The Department for International Trade is seeking input from businesses and others to shape its trade negotiations with Canada and Mexico later in the year.
Continuity deals were signed with both countries when the UK left the EU and the government has announced it is looking for a “next generation of deals” that are “trailblazing”.
Brexit minister Lord Frost hailed the upcoming Canadian talks as an example of how the UK was free to make its own trade deals, during evidence to the European Scrutiny Committee yesterday.
The DIT’s call for input, which will last for eight weeks, is asking for views on what the UK’s ambitions should be for these free trade agreements.

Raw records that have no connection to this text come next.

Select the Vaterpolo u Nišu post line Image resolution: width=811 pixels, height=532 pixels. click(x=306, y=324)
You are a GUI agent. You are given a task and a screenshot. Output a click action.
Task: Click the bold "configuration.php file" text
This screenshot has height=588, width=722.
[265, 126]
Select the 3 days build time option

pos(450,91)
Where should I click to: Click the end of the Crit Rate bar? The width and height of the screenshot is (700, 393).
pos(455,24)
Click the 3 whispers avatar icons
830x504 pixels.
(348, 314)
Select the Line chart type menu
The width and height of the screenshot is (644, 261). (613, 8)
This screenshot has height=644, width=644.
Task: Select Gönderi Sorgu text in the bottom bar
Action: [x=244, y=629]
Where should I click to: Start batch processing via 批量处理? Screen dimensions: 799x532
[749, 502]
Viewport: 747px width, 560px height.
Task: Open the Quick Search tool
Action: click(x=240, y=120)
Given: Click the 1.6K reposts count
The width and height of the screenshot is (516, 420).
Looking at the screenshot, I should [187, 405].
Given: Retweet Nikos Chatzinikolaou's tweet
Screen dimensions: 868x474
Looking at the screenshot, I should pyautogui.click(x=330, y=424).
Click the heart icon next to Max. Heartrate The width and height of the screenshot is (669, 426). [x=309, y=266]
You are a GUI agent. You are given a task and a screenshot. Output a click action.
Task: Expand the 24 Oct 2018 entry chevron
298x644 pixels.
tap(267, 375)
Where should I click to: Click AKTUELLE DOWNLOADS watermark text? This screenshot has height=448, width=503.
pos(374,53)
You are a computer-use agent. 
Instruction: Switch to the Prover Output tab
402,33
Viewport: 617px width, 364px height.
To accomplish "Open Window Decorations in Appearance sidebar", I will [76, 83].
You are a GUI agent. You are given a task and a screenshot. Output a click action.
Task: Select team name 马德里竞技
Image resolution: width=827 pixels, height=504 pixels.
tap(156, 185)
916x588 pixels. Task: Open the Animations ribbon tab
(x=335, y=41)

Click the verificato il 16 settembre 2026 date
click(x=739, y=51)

Responses will help inform the UK’s position as it prepares for negotiations later in the year.
Businesses can add their feedback on these deals from today (18 May) until 12 July on gov.uk here.
The UK-Canada trade deal, which was ratified with Canada on 19 March, supports £22.4bn trade in 2019, reports City AM.
It is designed to “help both countries build back better from the COVID-19 pandemic by supporting high-quality jobs in industries such as automotive and food and drink,” according to the Department for International Trade.
Under the deal £42bn of tariffs will be lifted from UK exports of cars, soft drinks, beef, fish and chocolate bars. Canada will also export salmon, biscuits and maple syrup tariff-free.
The deal maintained preferential access to the UK market for Canadian exporters and businesses, and eliminated tariffs on 98% of goods exported from this country.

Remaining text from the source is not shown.